> Problem statement: Reproduce every record exactly as given.

> Extracted entries:
◆ ◆ ◆

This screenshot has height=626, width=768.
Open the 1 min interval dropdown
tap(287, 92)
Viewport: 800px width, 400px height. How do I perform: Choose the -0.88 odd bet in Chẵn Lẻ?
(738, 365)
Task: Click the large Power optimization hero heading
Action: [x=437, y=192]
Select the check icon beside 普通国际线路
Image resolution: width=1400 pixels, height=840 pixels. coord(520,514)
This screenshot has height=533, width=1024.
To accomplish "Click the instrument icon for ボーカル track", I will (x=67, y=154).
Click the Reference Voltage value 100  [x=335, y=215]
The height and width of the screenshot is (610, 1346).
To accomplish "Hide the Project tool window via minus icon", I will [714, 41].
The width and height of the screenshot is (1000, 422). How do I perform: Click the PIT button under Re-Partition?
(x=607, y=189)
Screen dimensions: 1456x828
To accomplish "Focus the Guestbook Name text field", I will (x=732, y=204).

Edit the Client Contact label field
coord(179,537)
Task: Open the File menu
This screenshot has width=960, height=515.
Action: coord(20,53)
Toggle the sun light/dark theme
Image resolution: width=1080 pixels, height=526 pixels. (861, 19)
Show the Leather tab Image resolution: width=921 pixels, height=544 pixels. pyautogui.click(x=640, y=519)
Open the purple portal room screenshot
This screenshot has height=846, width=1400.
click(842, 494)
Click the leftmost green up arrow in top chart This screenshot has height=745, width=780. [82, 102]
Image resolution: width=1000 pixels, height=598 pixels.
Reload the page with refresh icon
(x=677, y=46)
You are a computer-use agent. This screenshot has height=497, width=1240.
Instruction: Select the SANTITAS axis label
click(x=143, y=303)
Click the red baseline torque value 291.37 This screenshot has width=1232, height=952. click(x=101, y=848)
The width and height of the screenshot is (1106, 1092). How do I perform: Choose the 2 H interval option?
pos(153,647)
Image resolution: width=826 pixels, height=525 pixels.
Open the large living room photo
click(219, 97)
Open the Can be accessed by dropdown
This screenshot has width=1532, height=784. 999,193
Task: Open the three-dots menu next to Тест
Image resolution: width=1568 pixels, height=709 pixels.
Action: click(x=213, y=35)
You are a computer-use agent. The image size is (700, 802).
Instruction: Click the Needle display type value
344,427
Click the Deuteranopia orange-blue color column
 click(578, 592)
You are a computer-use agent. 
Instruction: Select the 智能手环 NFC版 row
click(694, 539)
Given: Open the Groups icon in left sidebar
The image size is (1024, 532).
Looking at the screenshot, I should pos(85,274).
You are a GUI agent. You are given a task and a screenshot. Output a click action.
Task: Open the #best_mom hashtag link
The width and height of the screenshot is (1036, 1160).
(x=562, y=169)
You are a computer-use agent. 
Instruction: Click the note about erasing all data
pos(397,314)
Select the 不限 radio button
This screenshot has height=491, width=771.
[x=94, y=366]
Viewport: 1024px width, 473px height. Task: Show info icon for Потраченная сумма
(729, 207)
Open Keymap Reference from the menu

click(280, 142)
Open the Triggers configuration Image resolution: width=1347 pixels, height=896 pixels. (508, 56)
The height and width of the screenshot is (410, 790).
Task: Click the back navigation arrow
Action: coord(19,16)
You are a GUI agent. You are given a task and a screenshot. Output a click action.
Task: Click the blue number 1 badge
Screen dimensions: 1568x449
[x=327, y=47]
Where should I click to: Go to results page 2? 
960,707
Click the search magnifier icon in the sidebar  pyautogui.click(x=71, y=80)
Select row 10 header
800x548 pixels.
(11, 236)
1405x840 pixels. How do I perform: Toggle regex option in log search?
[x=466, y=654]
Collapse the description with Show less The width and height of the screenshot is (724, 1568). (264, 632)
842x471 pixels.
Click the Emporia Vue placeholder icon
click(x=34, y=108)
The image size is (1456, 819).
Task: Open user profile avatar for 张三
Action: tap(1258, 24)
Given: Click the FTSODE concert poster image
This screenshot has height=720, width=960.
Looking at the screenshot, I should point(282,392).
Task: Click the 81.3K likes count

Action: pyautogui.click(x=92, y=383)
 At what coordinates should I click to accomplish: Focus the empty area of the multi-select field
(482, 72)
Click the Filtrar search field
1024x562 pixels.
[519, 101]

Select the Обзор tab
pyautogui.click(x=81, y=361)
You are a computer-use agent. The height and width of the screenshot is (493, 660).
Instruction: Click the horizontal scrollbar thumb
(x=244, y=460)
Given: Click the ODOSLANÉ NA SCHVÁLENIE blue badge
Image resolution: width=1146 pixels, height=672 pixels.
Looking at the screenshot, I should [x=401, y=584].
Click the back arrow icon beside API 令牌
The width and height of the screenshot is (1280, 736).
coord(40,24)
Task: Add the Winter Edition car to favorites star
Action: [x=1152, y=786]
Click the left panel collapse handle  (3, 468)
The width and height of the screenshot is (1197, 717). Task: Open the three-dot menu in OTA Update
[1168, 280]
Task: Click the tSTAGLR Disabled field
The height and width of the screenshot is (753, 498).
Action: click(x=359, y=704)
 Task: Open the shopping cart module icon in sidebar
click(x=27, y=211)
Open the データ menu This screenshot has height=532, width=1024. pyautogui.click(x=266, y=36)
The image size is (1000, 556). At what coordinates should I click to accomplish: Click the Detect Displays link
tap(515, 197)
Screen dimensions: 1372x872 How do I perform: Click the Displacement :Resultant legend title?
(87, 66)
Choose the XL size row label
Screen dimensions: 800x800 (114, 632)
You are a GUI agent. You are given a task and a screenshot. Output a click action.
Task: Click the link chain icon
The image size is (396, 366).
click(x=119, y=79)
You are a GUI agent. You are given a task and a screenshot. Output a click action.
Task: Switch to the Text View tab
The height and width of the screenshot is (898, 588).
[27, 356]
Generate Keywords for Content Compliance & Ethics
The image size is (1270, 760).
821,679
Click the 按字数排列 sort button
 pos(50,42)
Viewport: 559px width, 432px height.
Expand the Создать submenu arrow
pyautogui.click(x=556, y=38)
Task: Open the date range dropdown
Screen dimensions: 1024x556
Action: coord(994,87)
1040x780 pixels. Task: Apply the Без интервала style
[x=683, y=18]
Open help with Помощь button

◆ ◆ ◆

> Solution for this task:
This screenshot has height=626, width=768.
Open the 1 min interval dropdown
tap(287, 92)
Viewport: 800px width, 400px height. How do I perform: Choose the -0.88 odd bet in Chẵn Lẻ?
(738, 365)
Task: Click the large Power optimization hero heading
Action: [x=437, y=192]
Select the check icon beside 普通国际线路
Image resolution: width=1400 pixels, height=840 pixels. coord(520,514)
This screenshot has height=533, width=1024.
To accomplish "Click the instrument icon for ボーカル track", I will (x=67, y=154).
Click the Reference Voltage value 100  [x=335, y=215]
The height and width of the screenshot is (610, 1346).
To accomplish "Hide the Project tool window via minus icon", I will [714, 41].
The width and height of the screenshot is (1000, 422). How do I perform: Click the PIT button under Re-Partition?
(x=607, y=189)
Screen dimensions: 1456x828
To accomplish "Focus the Guestbook Name text field", I will (x=732, y=204).

Edit the Client Contact label field
coord(179,537)
Task: Open the File menu
This screenshot has width=960, height=515.
Action: coord(20,53)
Toggle the sun light/dark theme
Image resolution: width=1080 pixels, height=526 pixels. (861, 19)
Show the Leather tab Image resolution: width=921 pixels, height=544 pixels. pyautogui.click(x=640, y=519)
Open the purple portal room screenshot
This screenshot has height=846, width=1400.
click(842, 494)
Click the leftmost green up arrow in top chart This screenshot has height=745, width=780. [82, 102]
Image resolution: width=1000 pixels, height=598 pixels.
Reload the page with refresh icon
(x=677, y=46)
You are a computer-use agent. This screenshot has height=497, width=1240.
Instruction: Select the SANTITAS axis label
click(x=143, y=303)
Click the red baseline torque value 291.37 This screenshot has width=1232, height=952. click(x=101, y=848)
The width and height of the screenshot is (1106, 1092). How do I perform: Choose the 2 H interval option?
pos(153,647)
Image resolution: width=826 pixels, height=525 pixels.
Open the large living room photo
click(219, 97)
Open the Can be accessed by dropdown
This screenshot has width=1532, height=784. 999,193
Task: Open the three-dots menu next to Тест
Image resolution: width=1568 pixels, height=709 pixels.
Action: click(x=213, y=35)
You are a computer-use agent. The image size is (700, 802).
Instruction: Click the Needle display type value
344,427
Click the Deuteranopia orange-blue color column
 click(578, 592)
You are a computer-use agent. 
Instruction: Select the 智能手环 NFC版 row
click(694, 539)
Given: Open the Groups icon in left sidebar
The image size is (1024, 532).
Looking at the screenshot, I should pos(85,274).
You are a GUI agent. You are given a task and a screenshot. Output a click action.
Task: Open the #best_mom hashtag link
The width and height of the screenshot is (1036, 1160).
(x=562, y=169)
You are a computer-use agent. 
Instruction: Click the note about erasing all data
pos(397,314)
Select the 不限 radio button
This screenshot has height=491, width=771.
[x=94, y=366]
Viewport: 1024px width, 473px height. Task: Show info icon for Потраченная сумма
(729, 207)
Open Keymap Reference from the menu

click(280, 142)
Open the Triggers configuration Image resolution: width=1347 pixels, height=896 pixels. (508, 56)
The height and width of the screenshot is (410, 790).
Task: Click the back navigation arrow
Action: coord(19,16)
You are a GUI agent. You are given a task and a screenshot. Output a click action.
Task: Click the blue number 1 badge
Screen dimensions: 1568x449
[x=327, y=47]
Where should I click to: Go to results page 2? 
960,707
Click the search magnifier icon in the sidebar  pyautogui.click(x=71, y=80)
Select row 10 header
800x548 pixels.
(11, 236)
1405x840 pixels. How do I perform: Toggle regex option in log search?
[x=466, y=654]
Collapse the description with Show less The width and height of the screenshot is (724, 1568). (264, 632)
842x471 pixels.
Click the Emporia Vue placeholder icon
click(x=34, y=108)
The image size is (1456, 819).
Task: Open user profile avatar for 张三
Action: tap(1258, 24)
Given: Click the FTSODE concert poster image
This screenshot has height=720, width=960.
Looking at the screenshot, I should point(282,392).
Task: Click the 81.3K likes count

Action: pyautogui.click(x=92, y=383)
 At what coordinates should I click to accomplish: Focus the empty area of the multi-select field
(482, 72)
Click the Filtrar search field
1024x562 pixels.
[519, 101]

Select the Обзор tab
pyautogui.click(x=81, y=361)
You are a computer-use agent. The height and width of the screenshot is (493, 660).
Instruction: Click the horizontal scrollbar thumb
(x=244, y=460)
Given: Click the ODOSLANÉ NA SCHVÁLENIE blue badge
Image resolution: width=1146 pixels, height=672 pixels.
Looking at the screenshot, I should [x=401, y=584].
Click the back arrow icon beside API 令牌
The width and height of the screenshot is (1280, 736).
coord(40,24)
Task: Add the Winter Edition car to favorites star
Action: [x=1152, y=786]
Click the left panel collapse handle  (3, 468)
The width and height of the screenshot is (1197, 717). Task: Open the three-dot menu in OTA Update
[1168, 280]
Task: Click the tSTAGLR Disabled field
The height and width of the screenshot is (753, 498).
Action: click(x=359, y=704)
 Task: Open the shopping cart module icon in sidebar
click(x=27, y=211)
Open the データ menu This screenshot has height=532, width=1024. pyautogui.click(x=266, y=36)
The image size is (1000, 556). At what coordinates should I click to accomplish: Click the Detect Displays link
tap(515, 197)
Screen dimensions: 1372x872 How do I perform: Click the Displacement :Resultant legend title?
(87, 66)
Choose the XL size row label
Screen dimensions: 800x800 (114, 632)
You are a GUI agent. You are given a task and a screenshot. Output a click action.
Task: Click the link chain icon
The image size is (396, 366).
click(x=119, y=79)
You are a GUI agent. You are given a task and a screenshot. Output a click action.
Task: Switch to the Text View tab
The height and width of the screenshot is (898, 588).
[27, 356]
Generate Keywords for Content Compliance & Ethics
The image size is (1270, 760).
821,679
Click the 按字数排列 sort button
 pos(50,42)
Viewport: 559px width, 432px height.
Expand the Создать submenu arrow
pyautogui.click(x=556, y=38)
Task: Open the date range dropdown
Screen dimensions: 1024x556
Action: coord(994,87)
1040x780 pixels. Task: Apply the Без интервала style
[x=683, y=18]
Open help with Помощь button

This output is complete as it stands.